FIRST SPEAKER: It is only because owing to his youth and lack of experience he is inept at asserting his rights and hasn’t got a clue about how to make use of them that he is the only one of the heroes of Kafka’s three novels who manages to attain his goal. Admittedly, he is spared nothing. On the ship that is taking him to New York he chances to meet his American uncle. Everything seems to fall miraculously into place. He is introduced into a new way of life and into the operations of the shipping agency that has brought his uncle great wealth and social distinction—until one fine day he accepts an invitation to a party at a country house near New York, a party that takes a highly peculiar turn. He instinctively realizes that his loyalty towards his uncle is being tested; he wants to go back home before it is too late and is then prevented from doing so. A letter from his uncle is delivered to him:
SECOND SPEAKER: “You have decided to leave my house this evening in defiance of my will, but you must then abide by this decision for the rest of your life.”

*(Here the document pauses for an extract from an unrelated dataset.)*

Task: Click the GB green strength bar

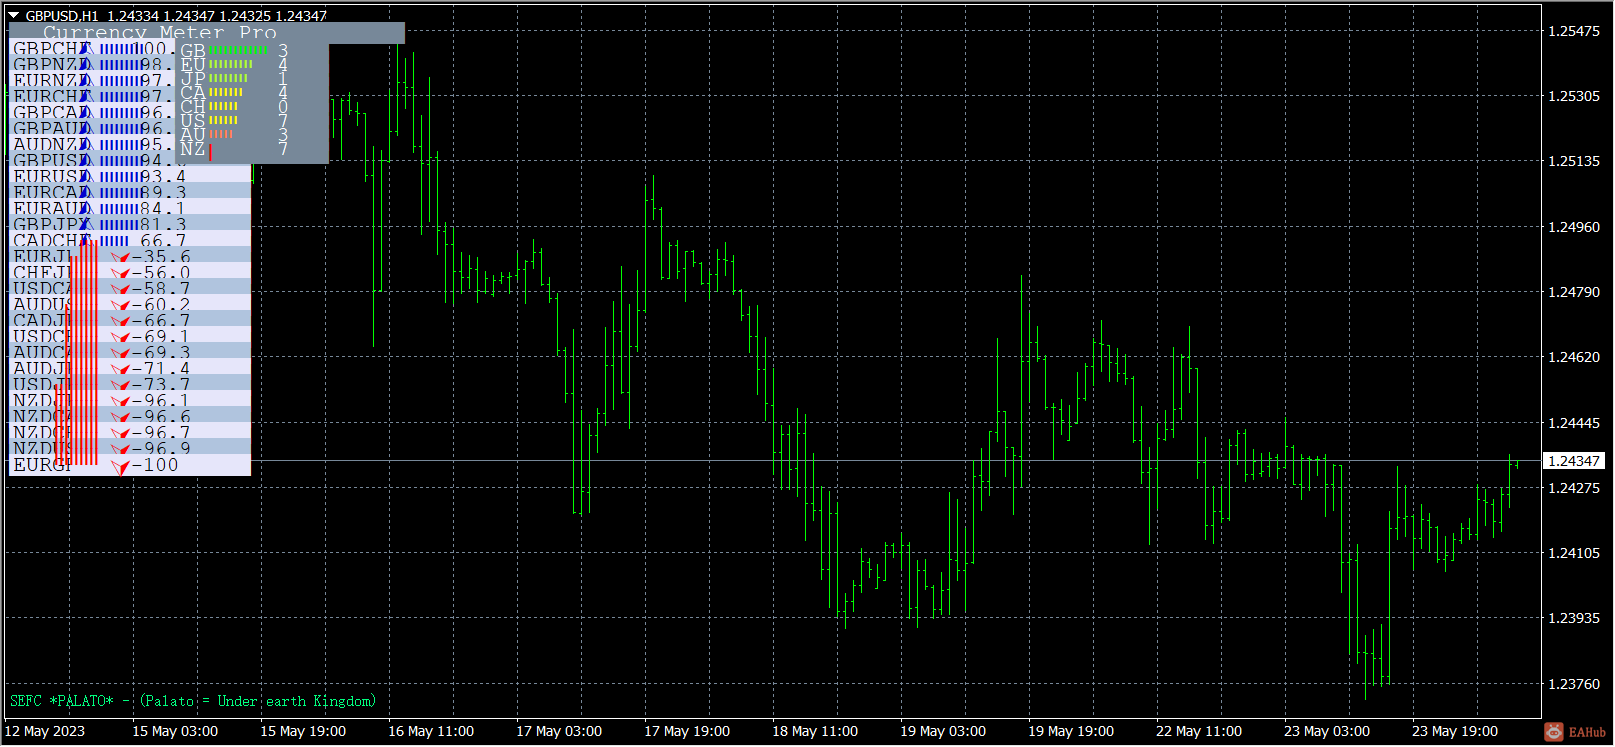Action: pos(239,49)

FIRST SPEAKER: Thus begins the young man’s Via Dolorosa, a quest for gainful employment whose stations are the highway, a hotel, and the horrifying asylum offered by the singer Brunelda, whose tyrannical domination is gamely endured by her lover Delamarche and the diminutive Ire Robinson. But Karl is repelled by everything base and vulgar, and his hope of finding a respectable occupation never fades. In Kafka’s world, whose hopelessness is otherwise irresolvable, there turns out to be exactly one permissible solution: in the celestial-cum-terrestrial project called the Nature Theater of Oklahoma, Karl’s bitterness and disappointment lose their weightiness; he is able to forget about everything that has happened to him so far. The promise barked out by an advertising poster seeking personnel for this theater heralds a kind of Promised Land:
SECOND SPEAKER: “The great theater of Oklahoma is calling you! It is calling you today alone, only once! Anyone who misses this opportunity will miss it for all time! Anyone who cares about his future should be one of us! Everyone is welcome! Anyone who wishes to become an artist, step right up! We are the theater that can find a use, a place, for everyone! To anyone who has decided to join us we extend our congratulations right here and now! But do hurry, lest you miss our midnight deadline! At twelve o’clock sharp all offers will be closed once and for all! Let anyone who doesn’t believe us be damned!”

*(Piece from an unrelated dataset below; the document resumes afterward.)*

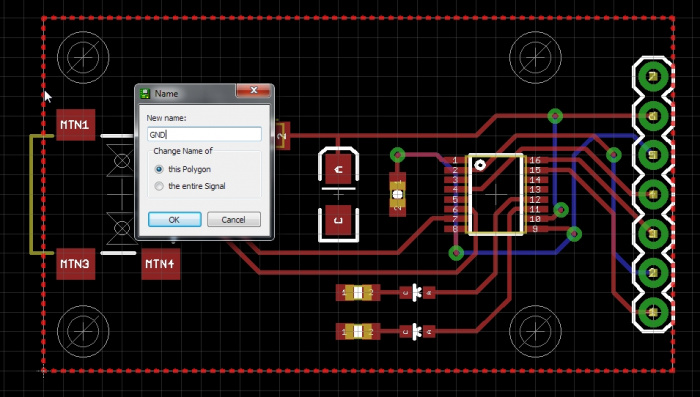Select the 'the entire Signal' radio option
700x397 pixels.
[159, 186]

FIRST SPEAKER: Karl’s belief that he is destined to be welcomed somewhere compels him to answer the advertisement; his naïve confidence in the possibility of a life in a community was never greater, and this naïf attains the simplest and most elusive of goals: he gains acceptance. To be sure, the world with all its disorder remains in place as a system of resistances, but people who, like Karl Rossmann, have stumbled upon this choice are vouchsafed security and tranquility. A banquet reminiscent of a religious rite draws together those have been accepted into the theater. They find the entrance, in contrast to the man who in Kafka’s parable of the doorkeeper is told:
SECOND SPEAKER: “This entrance was intended for you alone. I am now about to close it.”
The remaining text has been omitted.